Bridge between Pharo and Keras

KerasBridge gives Pharo developers the capability of using Keras neural network python library directly from Pharo.

Getting Started

First, you need to install Python, we recommend you to look at Python bridge. In particular, you need Python3.6 (Python3.7 is not compatible with Tensorflow yet), Pipenv and a Pharo6.1 or newer image.

Second, you need to run in your image:

Metacello new
    baseline: 'KerasBridge';
    repository: 'github://ObjectProfile/KerasBridge/src';

If this fails refer to the troubleshooting section of the PythonBridge documentation. Though remember that the pipenv environment of the KerasBridge is different from the base PythonBridge, therfore, all commands should be performed on Keras class and KerasBridge repository.

First neural network

The following code snippet creates a neural network that learns to compute the XOR operation.

Keras do: [ 
    x := #(#(0 0) #(0 1) #(1 0) #(1 1)).
    y := #((0) (1) (1) (0)).

    model := KSequentialModel inputs: 2.
    model addLayer: (KDenseLayer neurons: 8 activation: KTanh).
    model addLayer: (KDenseLayer neurons: 1).
    model addLayer: (KActivationLayer activation: KSigmoid).
        compileLoss: KBinaryCrossentropy 
        optimizer: KAdam default 
        metrics: { KBinaryAccuracy }.
    (model fit: x labels: y epochs: 700) waitForValue ]

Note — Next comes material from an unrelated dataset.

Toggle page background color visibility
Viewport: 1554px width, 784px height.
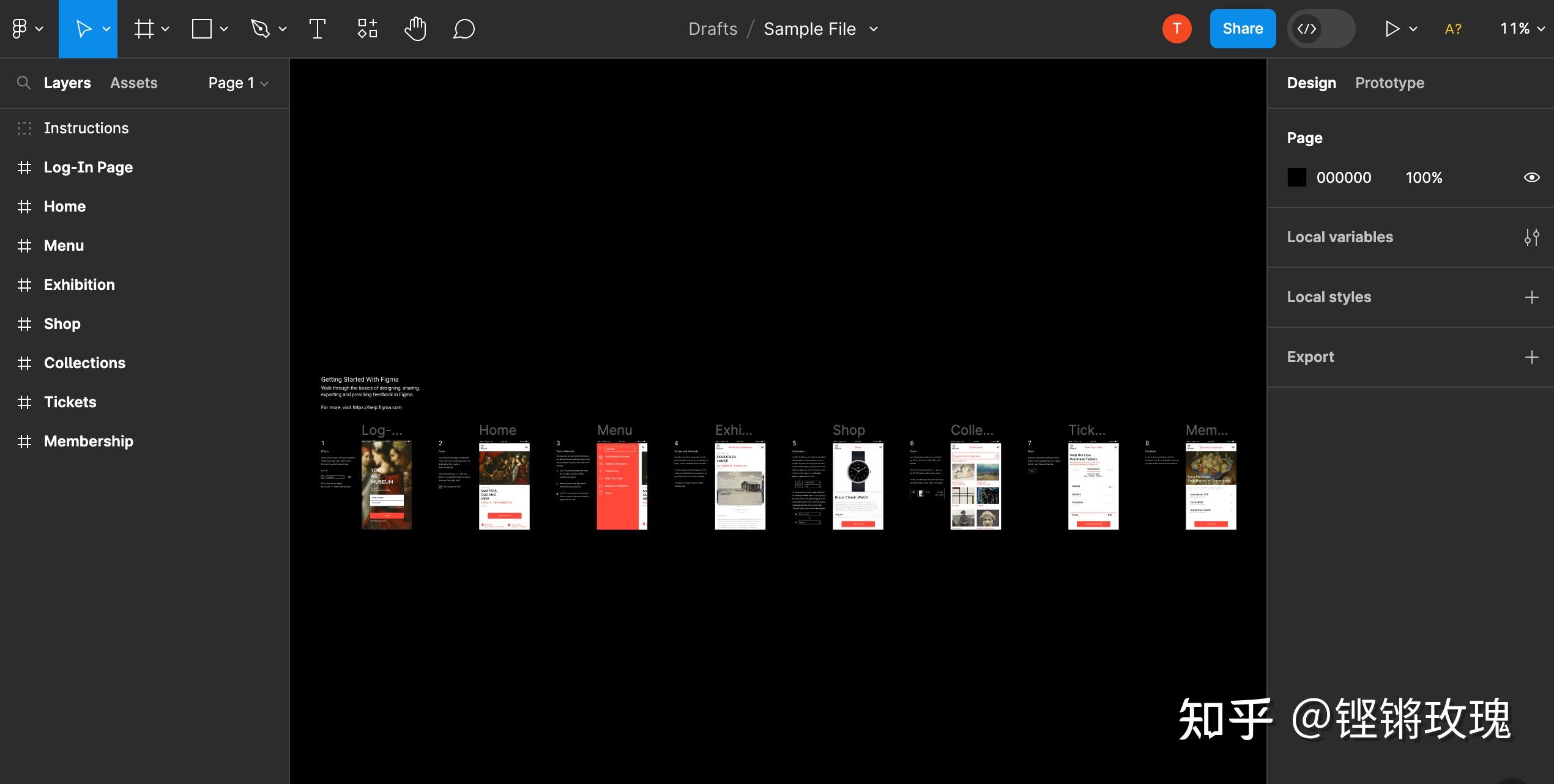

The first line Keras do: [ ... ] initializes the Python process, executes the code in the block and then ensures the destruction of the python process to prevent having zombies. This could be replaced by using start and stop methods.

Keras start.
Keras stop.

The x and y variables corresponds to the training data and the labels.

model := KSequentialModel inputs: 2. creates a Keras Sequential model.

model addLayer: (KDenseLayer neurons: 8 activation: KTanh). creates a new Dense layer with 8 neurons and a Tanh activation function, and adds it to the model.

model addLayer: (KActivationLayer activation: KSigmoid). creates a new Activation layer with a Sigmoid activation function. Then it adds the layer to the model.

model compileLoss: KBinaryCrossentropy optimizer: KAdam default metrics: { KBinaryAccuracy }. compiles the model using BinaryCrossentropy loss function, the Adam optimizer and the BinaryAccuracy metric.

model fit: x labels: y epochs: 700 train the model using x data with y labels for 700 epochs. This method returns a promise expecting the training history, if you want to wait for the result of the computation send the promise the message waitForValue.